Assessment tools can now take data capture beyond device-centric information to reveal document analytics detail. This provides useful information such as what applications are used in printing, like MS Word or Outlook. For example, if 30 percent of what an employee prints are emails, that signifies an opportunity to improve by limiting printing from Outlook. MPS capabilities have become quite sophisticated in how the enterprise print environment can be configured and optimized, and data from assessments drives this.

Who, What, Why and More
Insights from assessments and analytics go a long way toward helping enterprises identify and implement printing and document best practices. That’s especially important for a large, far flung enterprise, which faces bigger hurdles in evaluating and optimizing a global document environment.
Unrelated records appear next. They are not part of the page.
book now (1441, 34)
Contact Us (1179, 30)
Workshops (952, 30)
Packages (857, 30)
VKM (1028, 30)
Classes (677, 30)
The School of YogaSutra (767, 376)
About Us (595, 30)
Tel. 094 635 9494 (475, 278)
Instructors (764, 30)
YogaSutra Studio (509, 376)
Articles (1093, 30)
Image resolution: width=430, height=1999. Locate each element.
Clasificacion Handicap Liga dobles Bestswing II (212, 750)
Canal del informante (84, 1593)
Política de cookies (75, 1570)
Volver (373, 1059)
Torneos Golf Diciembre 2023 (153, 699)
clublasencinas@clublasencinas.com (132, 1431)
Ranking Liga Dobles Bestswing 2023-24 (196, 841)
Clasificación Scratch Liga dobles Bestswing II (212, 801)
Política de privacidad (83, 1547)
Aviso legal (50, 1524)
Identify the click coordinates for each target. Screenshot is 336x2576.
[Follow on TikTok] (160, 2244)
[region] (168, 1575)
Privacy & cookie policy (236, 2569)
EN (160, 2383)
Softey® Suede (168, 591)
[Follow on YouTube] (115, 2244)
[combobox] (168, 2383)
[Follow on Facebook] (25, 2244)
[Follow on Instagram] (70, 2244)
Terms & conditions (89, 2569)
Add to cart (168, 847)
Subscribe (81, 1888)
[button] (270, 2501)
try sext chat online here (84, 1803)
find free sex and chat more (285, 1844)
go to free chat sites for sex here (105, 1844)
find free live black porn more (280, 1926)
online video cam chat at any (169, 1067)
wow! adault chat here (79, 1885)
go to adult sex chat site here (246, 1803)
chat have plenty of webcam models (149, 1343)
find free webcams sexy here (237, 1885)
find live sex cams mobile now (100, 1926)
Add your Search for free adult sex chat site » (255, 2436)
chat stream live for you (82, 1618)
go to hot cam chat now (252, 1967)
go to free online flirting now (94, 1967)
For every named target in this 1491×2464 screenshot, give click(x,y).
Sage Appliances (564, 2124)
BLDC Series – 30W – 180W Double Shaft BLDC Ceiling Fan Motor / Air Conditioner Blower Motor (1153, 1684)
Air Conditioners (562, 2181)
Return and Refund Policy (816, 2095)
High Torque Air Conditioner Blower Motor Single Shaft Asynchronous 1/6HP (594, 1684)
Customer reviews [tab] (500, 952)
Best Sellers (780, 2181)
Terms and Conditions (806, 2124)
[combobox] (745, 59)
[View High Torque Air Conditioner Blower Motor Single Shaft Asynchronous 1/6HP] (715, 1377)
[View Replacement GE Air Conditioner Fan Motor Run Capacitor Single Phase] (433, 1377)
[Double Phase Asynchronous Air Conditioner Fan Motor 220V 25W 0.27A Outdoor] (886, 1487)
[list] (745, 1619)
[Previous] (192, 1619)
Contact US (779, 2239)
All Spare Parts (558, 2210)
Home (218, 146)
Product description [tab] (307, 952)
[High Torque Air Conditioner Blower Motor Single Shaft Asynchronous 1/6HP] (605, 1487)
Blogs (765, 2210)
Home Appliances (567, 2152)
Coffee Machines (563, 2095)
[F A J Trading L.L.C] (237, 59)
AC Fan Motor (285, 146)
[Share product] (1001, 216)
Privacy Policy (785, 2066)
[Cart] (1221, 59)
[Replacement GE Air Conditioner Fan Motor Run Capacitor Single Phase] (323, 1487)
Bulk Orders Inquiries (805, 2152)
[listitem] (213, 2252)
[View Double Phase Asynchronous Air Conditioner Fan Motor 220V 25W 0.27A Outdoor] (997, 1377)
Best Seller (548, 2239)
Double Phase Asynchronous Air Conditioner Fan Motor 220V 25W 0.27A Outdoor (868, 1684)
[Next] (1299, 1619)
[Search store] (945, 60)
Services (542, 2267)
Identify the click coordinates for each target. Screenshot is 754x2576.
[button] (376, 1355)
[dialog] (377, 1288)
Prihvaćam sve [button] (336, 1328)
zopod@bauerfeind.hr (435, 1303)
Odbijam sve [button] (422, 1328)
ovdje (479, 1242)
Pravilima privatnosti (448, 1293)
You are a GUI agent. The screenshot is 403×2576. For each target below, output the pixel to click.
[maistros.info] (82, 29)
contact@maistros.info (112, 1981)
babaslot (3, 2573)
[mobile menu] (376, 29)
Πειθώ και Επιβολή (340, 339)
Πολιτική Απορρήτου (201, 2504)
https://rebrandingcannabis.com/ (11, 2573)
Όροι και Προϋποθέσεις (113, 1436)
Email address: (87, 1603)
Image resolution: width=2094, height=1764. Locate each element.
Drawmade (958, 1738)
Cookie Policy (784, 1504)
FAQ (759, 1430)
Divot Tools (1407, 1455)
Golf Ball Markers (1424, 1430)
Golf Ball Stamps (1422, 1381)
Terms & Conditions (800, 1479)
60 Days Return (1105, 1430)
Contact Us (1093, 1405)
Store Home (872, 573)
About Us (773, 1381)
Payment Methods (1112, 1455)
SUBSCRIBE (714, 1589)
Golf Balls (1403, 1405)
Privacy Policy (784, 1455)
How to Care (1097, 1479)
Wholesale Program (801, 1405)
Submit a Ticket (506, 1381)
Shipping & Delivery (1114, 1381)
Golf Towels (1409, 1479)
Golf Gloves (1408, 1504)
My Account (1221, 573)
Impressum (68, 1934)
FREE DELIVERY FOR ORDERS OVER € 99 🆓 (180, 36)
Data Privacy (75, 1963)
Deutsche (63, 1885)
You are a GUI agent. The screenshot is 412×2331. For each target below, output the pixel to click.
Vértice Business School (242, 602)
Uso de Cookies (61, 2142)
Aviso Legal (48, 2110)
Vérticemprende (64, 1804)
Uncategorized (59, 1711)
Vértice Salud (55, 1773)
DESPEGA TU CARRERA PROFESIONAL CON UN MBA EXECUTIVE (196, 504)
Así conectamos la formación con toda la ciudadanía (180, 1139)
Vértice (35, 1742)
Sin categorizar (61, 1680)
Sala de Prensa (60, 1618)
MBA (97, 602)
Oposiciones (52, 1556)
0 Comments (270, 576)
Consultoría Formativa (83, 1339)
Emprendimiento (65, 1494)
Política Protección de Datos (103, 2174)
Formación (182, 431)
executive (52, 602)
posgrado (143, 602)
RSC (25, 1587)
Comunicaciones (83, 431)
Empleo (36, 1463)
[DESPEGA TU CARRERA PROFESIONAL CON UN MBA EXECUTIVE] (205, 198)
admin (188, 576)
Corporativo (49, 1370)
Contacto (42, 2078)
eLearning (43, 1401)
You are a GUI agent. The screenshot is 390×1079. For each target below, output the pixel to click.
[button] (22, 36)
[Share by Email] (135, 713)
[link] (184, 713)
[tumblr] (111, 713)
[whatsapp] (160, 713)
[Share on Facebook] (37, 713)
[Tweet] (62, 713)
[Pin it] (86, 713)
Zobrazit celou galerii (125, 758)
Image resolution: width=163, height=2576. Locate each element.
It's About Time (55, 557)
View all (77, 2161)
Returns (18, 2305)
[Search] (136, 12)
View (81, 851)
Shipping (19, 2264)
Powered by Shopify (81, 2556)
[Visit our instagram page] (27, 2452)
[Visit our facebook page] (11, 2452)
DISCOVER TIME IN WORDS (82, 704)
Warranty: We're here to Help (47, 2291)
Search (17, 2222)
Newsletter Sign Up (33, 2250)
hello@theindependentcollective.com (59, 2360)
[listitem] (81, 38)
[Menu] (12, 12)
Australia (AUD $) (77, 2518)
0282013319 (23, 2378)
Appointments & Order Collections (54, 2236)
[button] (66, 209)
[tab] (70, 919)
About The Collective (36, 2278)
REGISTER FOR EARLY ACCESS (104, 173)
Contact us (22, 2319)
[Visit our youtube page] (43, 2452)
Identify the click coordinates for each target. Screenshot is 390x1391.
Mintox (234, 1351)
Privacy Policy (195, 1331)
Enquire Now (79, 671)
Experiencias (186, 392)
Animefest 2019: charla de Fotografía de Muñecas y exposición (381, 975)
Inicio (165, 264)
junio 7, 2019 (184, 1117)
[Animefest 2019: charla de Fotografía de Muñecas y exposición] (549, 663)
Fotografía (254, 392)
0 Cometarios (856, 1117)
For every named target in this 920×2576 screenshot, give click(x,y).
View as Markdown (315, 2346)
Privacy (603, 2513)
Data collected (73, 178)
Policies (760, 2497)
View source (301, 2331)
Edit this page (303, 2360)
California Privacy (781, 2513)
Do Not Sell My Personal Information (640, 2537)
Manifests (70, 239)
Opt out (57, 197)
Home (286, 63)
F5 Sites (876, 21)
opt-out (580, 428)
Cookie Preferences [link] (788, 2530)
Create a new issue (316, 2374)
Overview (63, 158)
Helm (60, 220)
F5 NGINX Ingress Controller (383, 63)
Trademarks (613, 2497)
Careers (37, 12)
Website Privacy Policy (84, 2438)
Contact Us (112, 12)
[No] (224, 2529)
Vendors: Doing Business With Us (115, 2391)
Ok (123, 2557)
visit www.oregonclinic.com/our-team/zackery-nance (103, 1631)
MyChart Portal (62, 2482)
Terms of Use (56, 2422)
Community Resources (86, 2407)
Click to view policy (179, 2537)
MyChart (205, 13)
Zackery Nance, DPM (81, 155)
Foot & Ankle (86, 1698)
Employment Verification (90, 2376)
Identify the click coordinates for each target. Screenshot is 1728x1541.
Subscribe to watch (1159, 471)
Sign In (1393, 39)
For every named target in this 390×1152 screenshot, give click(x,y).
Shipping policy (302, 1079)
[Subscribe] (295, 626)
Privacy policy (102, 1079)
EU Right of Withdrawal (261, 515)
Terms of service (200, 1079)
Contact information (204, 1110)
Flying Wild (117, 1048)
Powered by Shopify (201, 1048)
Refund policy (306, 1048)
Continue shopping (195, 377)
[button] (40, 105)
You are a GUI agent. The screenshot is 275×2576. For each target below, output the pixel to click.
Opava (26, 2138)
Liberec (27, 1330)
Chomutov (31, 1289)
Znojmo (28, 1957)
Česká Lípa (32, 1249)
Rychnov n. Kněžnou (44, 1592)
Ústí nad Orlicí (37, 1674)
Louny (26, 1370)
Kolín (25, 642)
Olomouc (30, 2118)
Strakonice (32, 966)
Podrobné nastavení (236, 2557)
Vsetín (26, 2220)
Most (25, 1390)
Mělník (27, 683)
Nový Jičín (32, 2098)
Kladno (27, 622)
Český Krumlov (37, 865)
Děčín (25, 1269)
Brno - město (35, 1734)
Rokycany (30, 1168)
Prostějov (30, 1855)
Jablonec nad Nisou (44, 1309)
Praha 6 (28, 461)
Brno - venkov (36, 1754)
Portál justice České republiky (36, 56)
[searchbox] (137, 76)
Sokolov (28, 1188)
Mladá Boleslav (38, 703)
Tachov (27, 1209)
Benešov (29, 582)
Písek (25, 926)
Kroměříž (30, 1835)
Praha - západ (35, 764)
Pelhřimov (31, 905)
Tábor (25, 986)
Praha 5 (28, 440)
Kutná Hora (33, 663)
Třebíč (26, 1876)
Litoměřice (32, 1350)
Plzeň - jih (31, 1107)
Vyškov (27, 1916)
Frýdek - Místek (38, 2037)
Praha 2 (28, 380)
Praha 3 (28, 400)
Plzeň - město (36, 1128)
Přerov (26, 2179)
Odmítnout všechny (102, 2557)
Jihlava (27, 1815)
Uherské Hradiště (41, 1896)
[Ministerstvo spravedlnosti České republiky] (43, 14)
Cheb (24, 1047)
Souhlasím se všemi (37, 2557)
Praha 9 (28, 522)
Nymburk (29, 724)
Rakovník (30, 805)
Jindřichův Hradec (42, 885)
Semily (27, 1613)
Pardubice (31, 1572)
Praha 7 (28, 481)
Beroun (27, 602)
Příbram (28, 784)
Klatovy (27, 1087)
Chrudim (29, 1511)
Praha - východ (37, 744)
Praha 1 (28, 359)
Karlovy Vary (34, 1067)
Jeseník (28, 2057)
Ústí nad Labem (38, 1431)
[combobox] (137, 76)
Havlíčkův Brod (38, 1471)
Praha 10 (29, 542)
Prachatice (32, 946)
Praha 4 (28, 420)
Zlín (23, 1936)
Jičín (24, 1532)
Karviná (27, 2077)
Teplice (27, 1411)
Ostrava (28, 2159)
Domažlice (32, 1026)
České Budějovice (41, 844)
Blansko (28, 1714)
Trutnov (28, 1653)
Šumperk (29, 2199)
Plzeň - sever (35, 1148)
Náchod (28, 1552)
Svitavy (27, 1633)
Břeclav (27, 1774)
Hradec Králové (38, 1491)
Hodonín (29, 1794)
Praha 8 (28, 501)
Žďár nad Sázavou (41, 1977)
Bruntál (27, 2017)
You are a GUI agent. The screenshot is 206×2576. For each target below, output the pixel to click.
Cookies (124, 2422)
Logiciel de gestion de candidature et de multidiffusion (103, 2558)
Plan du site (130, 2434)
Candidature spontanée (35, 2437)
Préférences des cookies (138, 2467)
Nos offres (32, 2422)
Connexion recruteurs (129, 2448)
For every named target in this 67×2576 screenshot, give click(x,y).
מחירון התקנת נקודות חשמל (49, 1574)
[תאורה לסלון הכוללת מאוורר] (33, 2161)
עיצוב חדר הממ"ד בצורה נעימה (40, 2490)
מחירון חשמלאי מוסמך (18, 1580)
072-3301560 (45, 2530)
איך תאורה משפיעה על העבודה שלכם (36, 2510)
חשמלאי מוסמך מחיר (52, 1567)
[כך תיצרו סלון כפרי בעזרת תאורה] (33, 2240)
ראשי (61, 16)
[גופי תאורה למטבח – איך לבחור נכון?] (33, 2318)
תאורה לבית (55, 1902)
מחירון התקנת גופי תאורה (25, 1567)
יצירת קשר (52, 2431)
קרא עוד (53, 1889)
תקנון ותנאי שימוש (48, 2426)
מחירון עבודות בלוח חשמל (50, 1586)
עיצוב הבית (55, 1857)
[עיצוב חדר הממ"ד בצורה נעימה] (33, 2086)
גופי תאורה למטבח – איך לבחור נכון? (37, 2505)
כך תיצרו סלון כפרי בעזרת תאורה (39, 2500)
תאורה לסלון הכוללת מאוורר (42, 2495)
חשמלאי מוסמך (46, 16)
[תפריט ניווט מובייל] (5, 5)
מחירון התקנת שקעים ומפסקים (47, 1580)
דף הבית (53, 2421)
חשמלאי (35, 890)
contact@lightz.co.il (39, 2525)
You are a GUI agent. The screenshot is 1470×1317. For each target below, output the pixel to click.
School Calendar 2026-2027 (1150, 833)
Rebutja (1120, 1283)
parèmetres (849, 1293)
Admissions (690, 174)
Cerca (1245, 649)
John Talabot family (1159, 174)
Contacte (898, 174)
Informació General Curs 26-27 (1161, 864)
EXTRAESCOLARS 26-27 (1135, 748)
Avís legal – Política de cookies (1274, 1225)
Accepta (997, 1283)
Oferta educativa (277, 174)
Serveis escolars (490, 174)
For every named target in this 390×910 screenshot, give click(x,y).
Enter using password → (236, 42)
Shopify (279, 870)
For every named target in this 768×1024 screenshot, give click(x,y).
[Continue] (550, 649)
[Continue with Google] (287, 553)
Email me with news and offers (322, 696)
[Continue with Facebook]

Here are some of the areas where an MPS assessment can lead the way to better practices:

  • Device Profiles — An assessment discovers how many devices are in your environment, where they are, what work they’re doing and what capabilities are empowered on each device.
  • Capabilities Gaps — Just as important, an assessment identifies capabilities that are missing or weak, such as mobile printing or information security – areas you can address through an MPS strategy. Knowing what isn’t there is critical for planning a future state.
  • Document Storage Conditions — A large enterprise assessment can address the vast banks of filing cabinets and other repositories for paper-based documents. This storage often remains unlocked and unsecured. Assessments can lead to better ways to access, share and secure document information.
  • Mindful Printing Habits – Imagine understanding who is printing what in order to help establish better printing guidelines. Imagine knowing how many spreadsheet pages the Director of Operations creates. Or does the VP of Sales print a lot of emails? Maybe the VP of Marketing print three or four presentation drafts in color before the final version. It’s not about restricting output, but ensuring it’s being produced in the most efficient, sustainable way based on company goals. Advanced assessments help enterprise users more aware of their habits, so they can be mindful of printing behaviors.
  • Sustainability Compliance — If you’ve adopted sustainability initiatives or plan to, your organization wants to make sure employees aren’t wasting paper. An assessment identifies the opportunities to improve and document results. The smarter people get about sustainable print, the better it is for all.
  • Printing Anomalies and Refinements – Assessments use analytics see how paper moves around your enterprise. You can compare output patterns and volumes and identify differences across departments. For example, analytics might discover that this month the HR division printed more pages than anyone else. In context, this makes sense, because HR has performance appraisals, compliance documents and many other types of output. Or Marketing has printed more color than anyone else, but that’s because it’s in product launch phase. Analytics flags anomalies, but also capture the context to make informed decisions and establish guidelines.

You can’t even plan for the future, much less execute a strategy without the information from an assessment. The enterprise MPS assessment  provides the basis to refine policies, save money and be more productive and effective. It tells where you are with your printing goals and how to reach them faster. When you meet with MPS providers, ask about how their assessments lead to better document environments.